The mercury is beginning to fall in earnest here in New York City. Whenever this happens, I find myself listening to music from cold places—Finland, Sweden, and Iceland, mostly. Iceland especially. So must the good people at NG Music. In the past few weeks, they've posted a review of Emilíana Torrini's new album, Me and Armini, and a bang-up concert video of Björk, bashing a snare drum wth Sigor Rós to their song, "Gobbledigook."
These three bands are Iceland's most popular worldwide, and nicely illustrate the startlingly diverse range of music that comes from this small island nation in the middle of the North Atlantic. There is also great electronica and hardcore metal in Iceland, but for the sake of keeping everyone's ears focused on the cold weather, I'm going to stick to the well-known stuff. It has interesting origins in religious hymns and 1960s rock. The band Trubrot is some kind of starting point. So is the band Voces Thules. Watch them perform Ice and Fire, and then watch Björk and Sigor Rós with Goobledegook. You have right there a nice compression of Icelandic music history in the last two decades/centuries.

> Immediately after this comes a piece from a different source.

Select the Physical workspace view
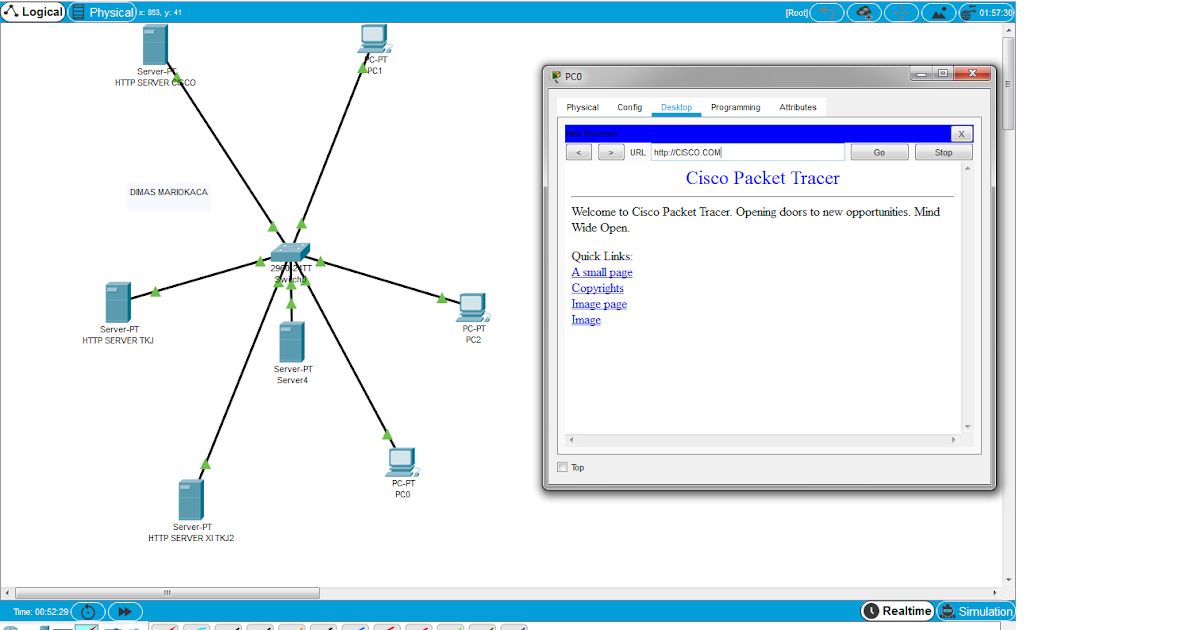Image resolution: width=1200 pixels, height=630 pixels. pos(103,12)
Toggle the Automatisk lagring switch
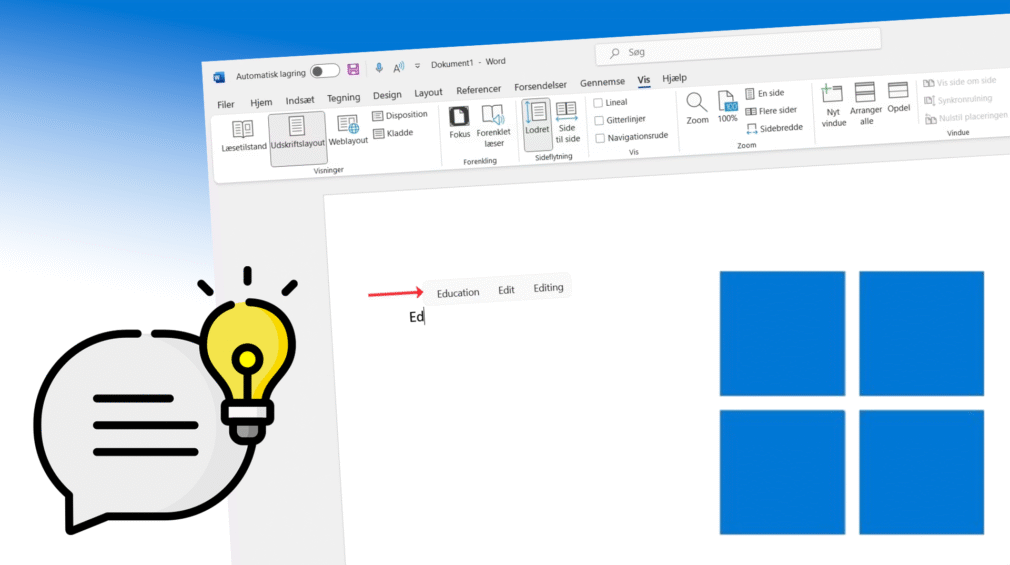Screen dimensions: 1010x565 (x=324, y=71)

Emilíana Torrini: born to an Italian father and Icelandic mother, raised in Reykjavík, made her first album "as a joke" (her words) when she was 17. Her first major record, 2005's Fisherman's Woman, is her best, and I must have listened to it no less than 68 times during one particularly cold Chicago winter. My favorite track is "Heartstopper," but the whole thing is everything a good acoustic confessional album should be: sad, happy, clever, gorgeous.

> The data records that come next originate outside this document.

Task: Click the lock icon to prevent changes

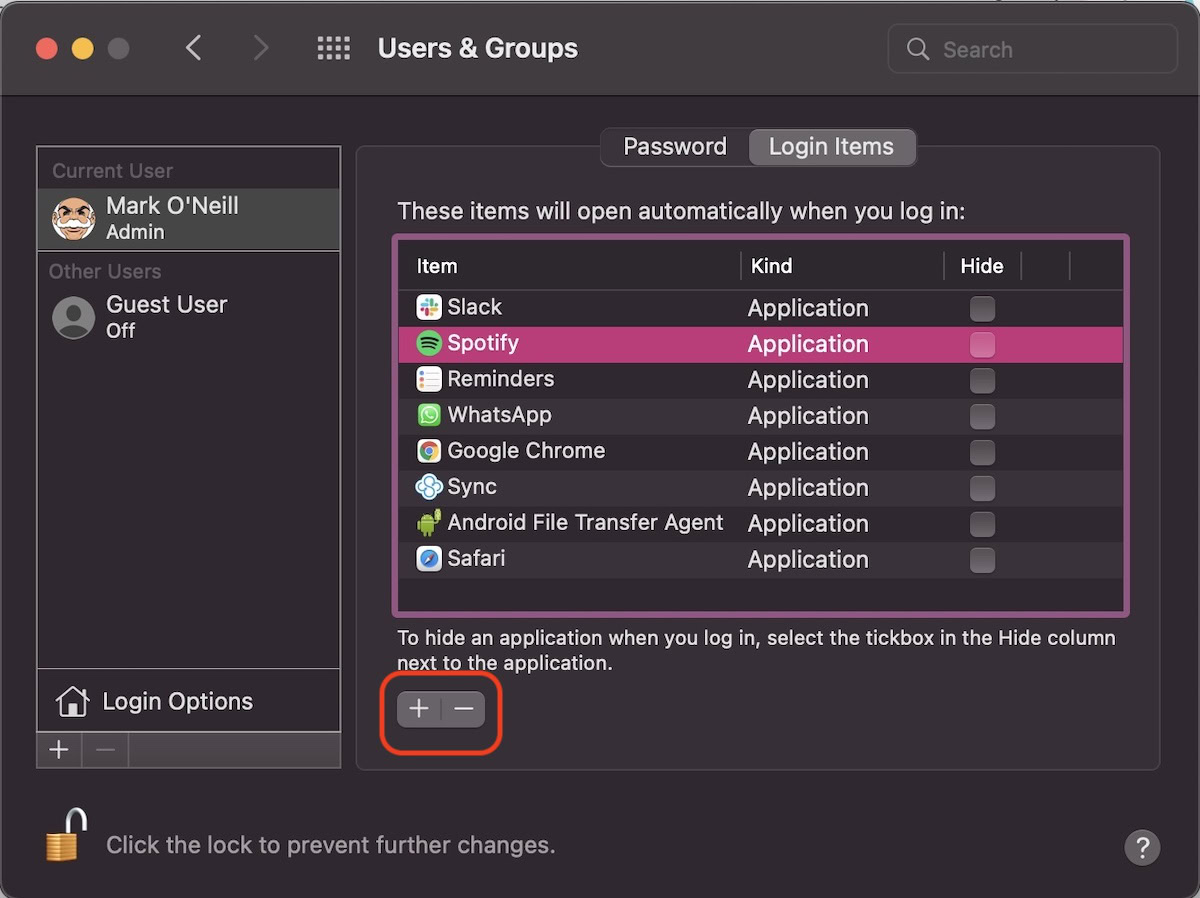Action: tap(64, 836)
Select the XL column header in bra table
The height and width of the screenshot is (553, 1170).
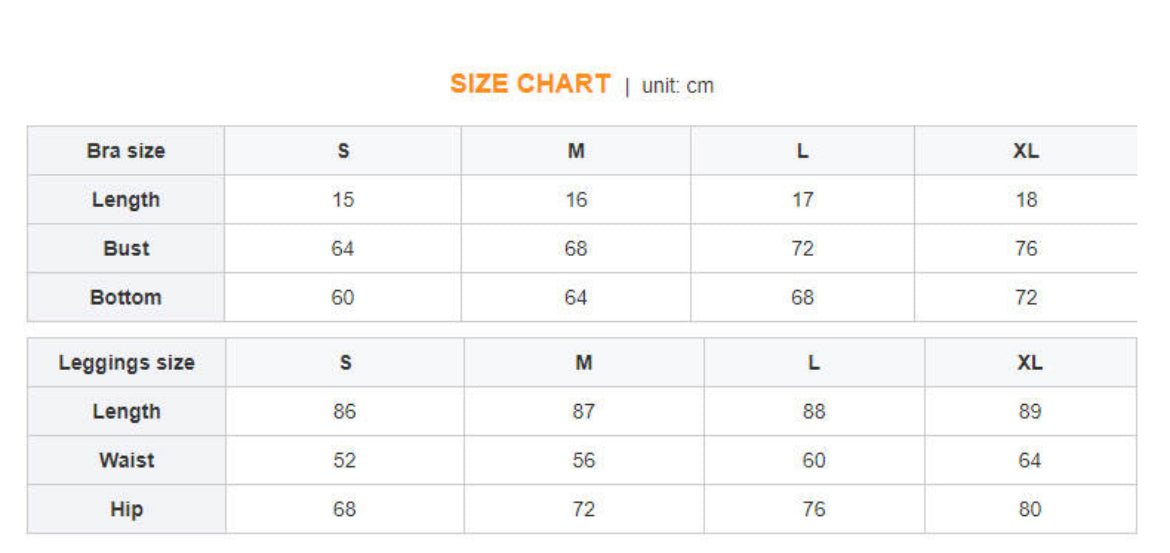coord(1026,151)
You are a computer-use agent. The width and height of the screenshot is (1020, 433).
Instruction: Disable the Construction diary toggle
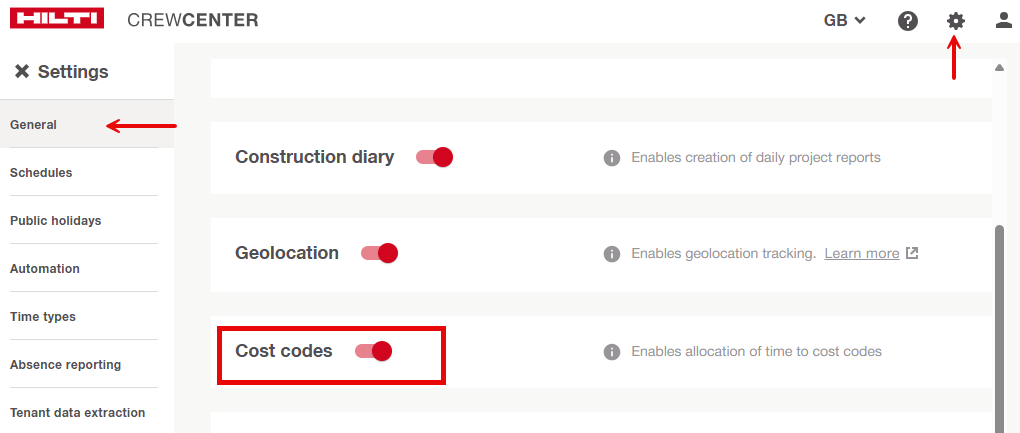(x=435, y=157)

Sigor Rós is the only of these three I've had the pleasure of seeing live and—wowie—what a show. There are, technically, only four members of the band but they usually play with more (this year's tour is an exception). They make soaring, orchestral, ethereal music that is, not surprisingly, used in many, many films. If you like Radiohead, I can say with confidence that you will like Sigor Rós.
Björk is, after bad mortgages (zing!), Iceland's biggest export. She's the country's most well-known musician—a musical prodigy on par with Stevie Wonder—and cut her first record at the ripe old age of 11. She's also crazy experimental, and for this she is loved and loathed by many. Listen to her biggest hits ("It's Oh So Quiet," "Army of Me," and "Hyperballad") to get a sense of her ridiculous range and bonkers music videos. And she looks like a wood-nymph and dresses like one, too.
Finally, here is a gem of a piece by recent MacArthur Genius grantee, Alex Ross, on his trip on Reykjavík: Ice Pop. I swear I wrote "startlingly diverse" to describe Iceland's musical range before I read the Ross piece, but I'm glad I am in agreement with a certified Genius.